Underground localization has several impediments. For example, the underground environment is a GPS-denied area. Moreover, the underground environment is lightless and narrow and also does not transmit radio waves well. Therefore, the sensors that are used in general localization cannot be practically used in the underground environment. In order to overcome these impediments, inertial measurement unit (IMU) have been widely used in conventional methods for underground localization. There are various methods to mitigate the noise of an IMU or to reduce accumulated errors. However, since there are vibrations and distortion of the geomagnetic field in the drilling environment, the results of these methods are thus easily affected by the external environment. Other papers have proposed localization methods using an artificial magnetic field. These approaches, however, can only measure the relative pose within a short range. Therefore, an innovative underground localization method that can correct the accumulated error and is robust to the external environment is required.

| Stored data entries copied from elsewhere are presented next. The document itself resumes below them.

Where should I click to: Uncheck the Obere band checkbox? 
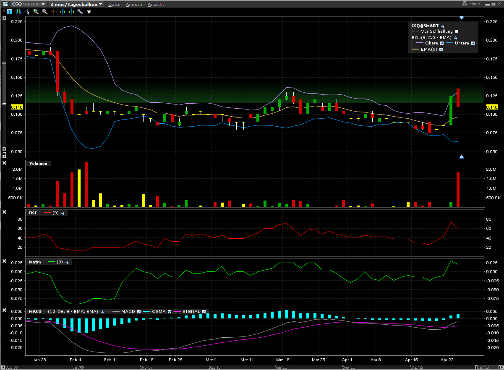click(441, 43)
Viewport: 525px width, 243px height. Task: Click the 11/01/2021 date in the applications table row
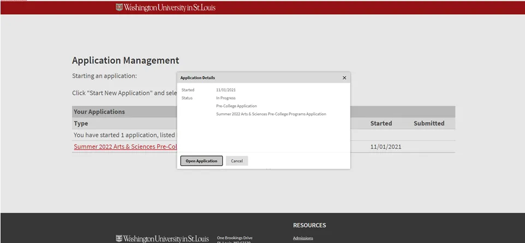pyautogui.click(x=386, y=147)
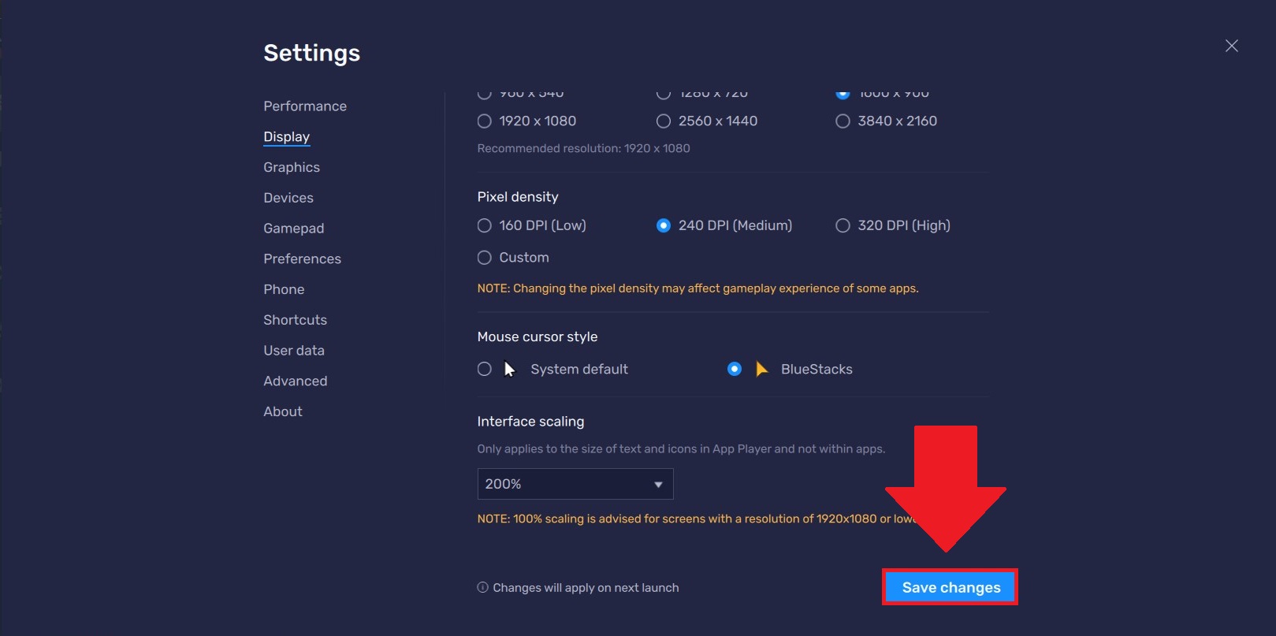
Task: Click the BlueStacks orange cursor icon
Action: 761,369
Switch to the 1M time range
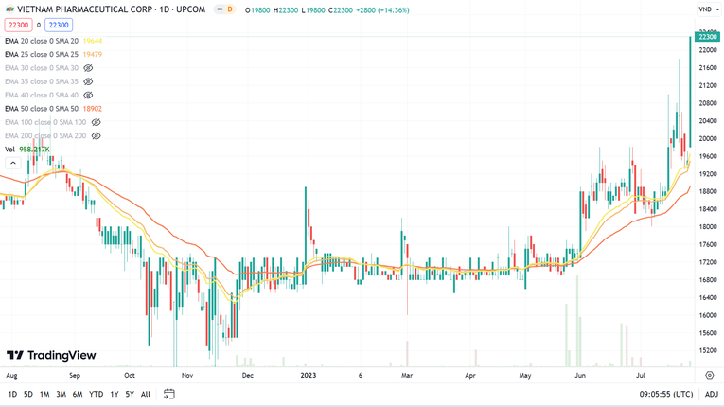 [44, 394]
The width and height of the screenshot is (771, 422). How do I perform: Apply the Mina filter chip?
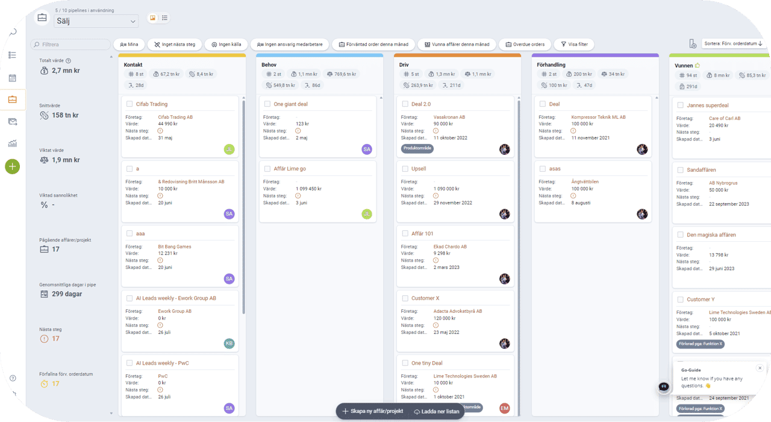[x=129, y=44]
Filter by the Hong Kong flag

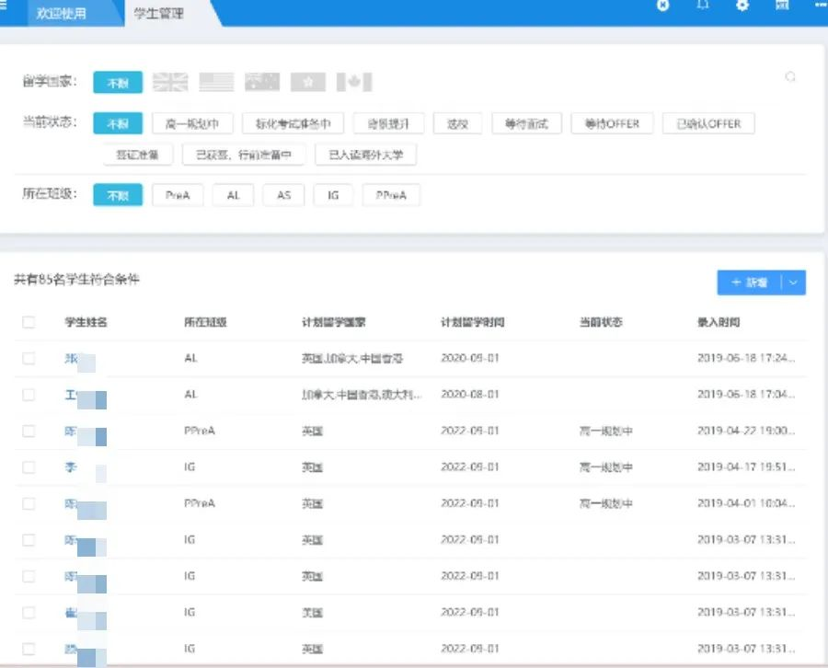point(308,82)
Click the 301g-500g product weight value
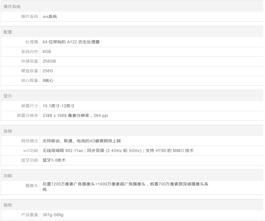This screenshot has width=265, height=221. (x=53, y=215)
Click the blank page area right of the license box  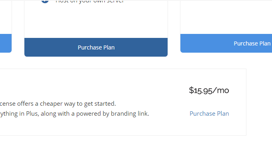pyautogui.click(x=259, y=102)
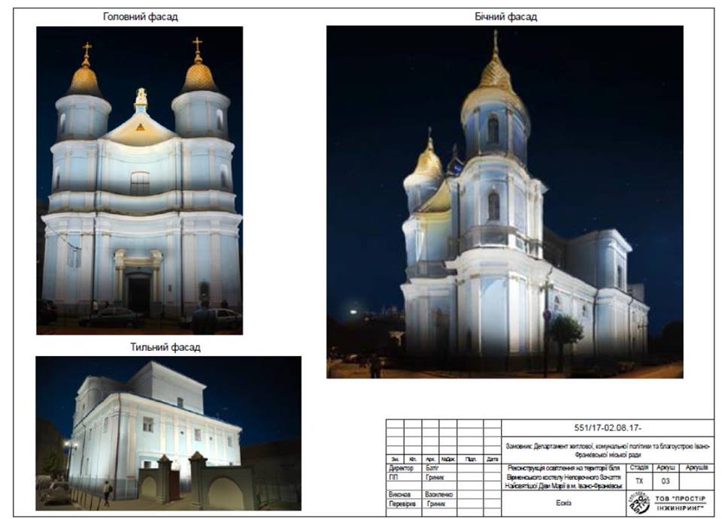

In response, a novel underground localization using the magnetic field distribution is proposed in this study. To minimize the accumulated errors, simultaneous localization and mapping (SLAM) framework is used in this study. In particular, pose graph SLAM method uses a concise graph structure that consists of the nodes represent the poses of the system and the constraints stand for the relative positions between nodes. To detect the constraints, the proposed algorithm utilizes the attributes of the underground magnetic field and directional drilling. First, different soil constituents produce different magnetic field anomalies. Therefore, the region can be distinguished by the magnetic field anomalies. Second, the drilling system repeats forward and backward movements in the borehole. Since this property enables the drilling system to revisit the previous path, the magnetic field anomalies can be re-measured. To find correspondence between the magnetic field anomalies, concurrent normalized cross-correlation and magnetic field vector matching is proposed in this study. Furthermore, to estimate the variation of the orientation between nodes, orientation estimation using least squares is proposed. Using these results, the constraints is detected. Finally, to optimize the path, pose graph optimization is used.
To verify the performance and the applicability of the proposed algorithm, various simulations and field tests are performed. The sensor system for the proposed algorithm is also designed. The results show that the proposed algorithm estimates the 6-degree of freedoms (DOF) pose with high accuracy regardless of the drilling environment.